● **Excerpted passage**
# What do you want in Live Steam?



## livesteam53 (Jan 4, 2008)

Just curious and thought I would throw this out.

What would you like to see built in the future?

A affordable Big Boy? , Another C series? 

Just wondering what your wanting to see built. 

So lets here from you all.


----------



## Anthony Duarte (Dec 27, 2007)

Please oh please oh please, WSLCo #15


----------



## Semper Vaporo (Jan 2, 2008)

This gets asked often and the results run all over the place as we all have our favourite... I always answer the same... "The General" from the American Civil War fame in 1:32 scale. I also want it to have proper working valve gear and no compromises in its operation. 

I have given up holding my breath for it... very few people agree with me... I think I have seen only one or two people say they want one too.

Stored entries

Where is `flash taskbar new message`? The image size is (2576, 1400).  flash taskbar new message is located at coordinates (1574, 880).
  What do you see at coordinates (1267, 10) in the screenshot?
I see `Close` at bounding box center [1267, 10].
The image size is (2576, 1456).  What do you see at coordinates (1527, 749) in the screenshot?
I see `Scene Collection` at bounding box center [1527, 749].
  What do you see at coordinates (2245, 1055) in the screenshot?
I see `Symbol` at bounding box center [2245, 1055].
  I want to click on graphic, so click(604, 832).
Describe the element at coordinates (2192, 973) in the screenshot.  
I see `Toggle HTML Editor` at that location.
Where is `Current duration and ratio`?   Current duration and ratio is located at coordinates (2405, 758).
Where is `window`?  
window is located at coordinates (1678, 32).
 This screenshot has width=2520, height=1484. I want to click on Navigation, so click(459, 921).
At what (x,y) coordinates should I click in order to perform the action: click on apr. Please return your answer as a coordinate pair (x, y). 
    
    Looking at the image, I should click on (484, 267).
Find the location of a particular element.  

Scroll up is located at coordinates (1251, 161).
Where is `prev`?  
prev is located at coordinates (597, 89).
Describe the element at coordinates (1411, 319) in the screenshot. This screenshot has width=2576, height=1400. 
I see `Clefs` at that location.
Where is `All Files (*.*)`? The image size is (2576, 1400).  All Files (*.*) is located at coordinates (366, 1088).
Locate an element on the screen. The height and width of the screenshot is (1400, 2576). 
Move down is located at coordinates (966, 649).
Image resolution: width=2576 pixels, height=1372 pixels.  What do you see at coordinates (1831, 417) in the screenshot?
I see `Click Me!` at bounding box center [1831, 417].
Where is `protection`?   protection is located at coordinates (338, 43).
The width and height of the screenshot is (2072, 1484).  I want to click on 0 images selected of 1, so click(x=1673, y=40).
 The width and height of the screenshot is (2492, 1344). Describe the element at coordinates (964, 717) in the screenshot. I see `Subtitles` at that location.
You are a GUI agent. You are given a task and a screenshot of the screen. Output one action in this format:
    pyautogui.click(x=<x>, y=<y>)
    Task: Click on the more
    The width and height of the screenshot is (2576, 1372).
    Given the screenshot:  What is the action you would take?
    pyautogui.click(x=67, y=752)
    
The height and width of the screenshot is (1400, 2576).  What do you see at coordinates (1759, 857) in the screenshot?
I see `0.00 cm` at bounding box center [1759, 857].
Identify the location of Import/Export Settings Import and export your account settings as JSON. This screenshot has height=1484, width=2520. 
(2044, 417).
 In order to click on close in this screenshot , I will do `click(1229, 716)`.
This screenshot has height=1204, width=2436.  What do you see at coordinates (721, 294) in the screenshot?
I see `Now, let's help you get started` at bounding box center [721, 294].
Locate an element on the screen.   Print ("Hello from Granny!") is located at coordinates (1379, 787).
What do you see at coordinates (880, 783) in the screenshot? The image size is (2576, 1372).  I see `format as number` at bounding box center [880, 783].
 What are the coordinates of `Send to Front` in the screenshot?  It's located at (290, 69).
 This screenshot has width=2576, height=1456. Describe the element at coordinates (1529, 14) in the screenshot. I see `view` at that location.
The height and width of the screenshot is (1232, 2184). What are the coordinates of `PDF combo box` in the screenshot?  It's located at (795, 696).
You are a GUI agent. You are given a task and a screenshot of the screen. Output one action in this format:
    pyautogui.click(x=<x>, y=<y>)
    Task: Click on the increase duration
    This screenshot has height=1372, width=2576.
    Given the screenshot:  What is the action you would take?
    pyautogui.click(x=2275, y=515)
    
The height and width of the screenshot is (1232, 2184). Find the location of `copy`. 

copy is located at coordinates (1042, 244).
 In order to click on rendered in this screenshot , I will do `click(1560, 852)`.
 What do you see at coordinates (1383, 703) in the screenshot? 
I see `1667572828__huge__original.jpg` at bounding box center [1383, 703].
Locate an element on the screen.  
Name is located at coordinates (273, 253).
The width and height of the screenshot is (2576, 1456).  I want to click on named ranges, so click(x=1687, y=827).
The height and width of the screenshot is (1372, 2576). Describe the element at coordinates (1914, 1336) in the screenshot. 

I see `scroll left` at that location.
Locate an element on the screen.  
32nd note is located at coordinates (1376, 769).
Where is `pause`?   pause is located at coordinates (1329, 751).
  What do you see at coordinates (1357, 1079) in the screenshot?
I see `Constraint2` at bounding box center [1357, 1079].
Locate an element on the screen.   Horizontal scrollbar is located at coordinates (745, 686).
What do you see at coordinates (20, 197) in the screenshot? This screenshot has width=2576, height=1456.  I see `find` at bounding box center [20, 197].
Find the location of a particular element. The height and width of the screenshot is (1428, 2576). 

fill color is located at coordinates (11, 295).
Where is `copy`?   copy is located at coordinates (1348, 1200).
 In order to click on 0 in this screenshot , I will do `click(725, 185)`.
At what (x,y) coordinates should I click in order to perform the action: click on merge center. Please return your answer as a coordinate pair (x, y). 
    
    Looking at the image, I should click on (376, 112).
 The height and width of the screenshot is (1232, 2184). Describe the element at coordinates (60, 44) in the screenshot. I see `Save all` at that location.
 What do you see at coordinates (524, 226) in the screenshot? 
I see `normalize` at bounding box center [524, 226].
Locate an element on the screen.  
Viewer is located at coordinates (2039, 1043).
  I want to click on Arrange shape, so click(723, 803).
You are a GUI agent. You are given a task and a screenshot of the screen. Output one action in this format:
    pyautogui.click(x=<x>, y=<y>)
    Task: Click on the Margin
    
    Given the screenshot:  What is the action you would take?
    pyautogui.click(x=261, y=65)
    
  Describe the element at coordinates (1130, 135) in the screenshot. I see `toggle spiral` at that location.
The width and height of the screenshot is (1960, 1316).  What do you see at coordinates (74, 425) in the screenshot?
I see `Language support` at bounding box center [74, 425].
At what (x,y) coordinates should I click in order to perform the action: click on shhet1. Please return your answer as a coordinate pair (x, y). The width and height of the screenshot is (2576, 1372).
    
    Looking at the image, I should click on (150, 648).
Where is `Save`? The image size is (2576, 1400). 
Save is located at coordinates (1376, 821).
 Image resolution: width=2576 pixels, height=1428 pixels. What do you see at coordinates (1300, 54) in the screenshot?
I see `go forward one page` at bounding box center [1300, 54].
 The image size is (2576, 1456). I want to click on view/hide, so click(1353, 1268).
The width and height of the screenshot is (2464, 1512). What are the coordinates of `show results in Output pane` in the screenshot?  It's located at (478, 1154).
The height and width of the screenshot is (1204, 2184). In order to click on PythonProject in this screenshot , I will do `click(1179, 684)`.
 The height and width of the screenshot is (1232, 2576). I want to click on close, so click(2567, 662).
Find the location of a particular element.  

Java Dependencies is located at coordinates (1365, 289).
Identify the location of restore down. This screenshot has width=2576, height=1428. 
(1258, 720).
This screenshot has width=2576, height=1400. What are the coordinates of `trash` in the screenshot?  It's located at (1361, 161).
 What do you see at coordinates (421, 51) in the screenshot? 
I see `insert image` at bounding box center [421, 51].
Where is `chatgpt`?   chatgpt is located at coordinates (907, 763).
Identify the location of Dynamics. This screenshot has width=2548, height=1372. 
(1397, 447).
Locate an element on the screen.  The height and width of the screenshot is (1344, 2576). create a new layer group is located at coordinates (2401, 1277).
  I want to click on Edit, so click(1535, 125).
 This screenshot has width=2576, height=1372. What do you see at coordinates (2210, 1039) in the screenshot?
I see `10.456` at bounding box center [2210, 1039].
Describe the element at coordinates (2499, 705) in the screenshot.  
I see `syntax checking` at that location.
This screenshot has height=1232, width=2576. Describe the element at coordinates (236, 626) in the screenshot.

● **Given exercise A**
Update the records from the line containing "Identify the location of Import/Export" through the line containing "In order to click on close", replacing "screenshot" with "image" and leaving everything else unchanged.
● **Given exercise B**
Write what comes next in the forum thread about which live steam locomotives people want built, picking up right after its final sentence.
The forum thread and the records are separate material and have no connection to each other.

● **Final answer A**
Identify the location of Import/Export Settings Import and export your account settings as JSON. This image has height=1484, width=2520. 
(2044, 417).
 In order to click on close in this image , I will do `click(1229, 716)`.

● **Final answer B**
----------



## Michael (Jan 6, 2008)

A classic American 4-4-0 is also on on top of my my wishlist!
I'll take any, be it the General, Jupiter, #119, Inyo, etc. as long as it's 1:32.

Michael


----------



## tacfoley (Jan 3, 2008)

Ah, right, assuming for one moment that I would ever be able to afford it - unlikely in the extreme - I'd like to see the SP&S E-1 Northern #700. Second choice - SF's Northern #3751. 

Either or both. 

tac 
www.ovgrs.org 
Supporter of the Cape Meares Lighthouse Restoration Fund


----------



## Dwight Ennis (Jan 2, 2008)

I'd like to see Accucraft release their 4-4-0 painted and lettered for the North Pacific Coast "Sonoma" with the correct pilot, etc.


----------



## zubi (May 14, 2009)

I would like to see a live steam driven machine to produce cash to buy live steamers, Zubi


----------



## tacfoley (Jan 3, 2008)

Posted By zubi on 16 Nov 2010 08:20 AM 
I would like to see a live steam driven machine to produce cash to buy live steamers, Zubi 










tac


----------



## Charles (Jan 2, 2008)

Posted By zubi on 16 Nov 2010 08:20 AM 
I would like to see a live steam driven machine to produce cash to buy live steamers, Zubi 
I have seen most any engine be able to "stretch" your money!!


----------



## markoles (Jan 2, 2008)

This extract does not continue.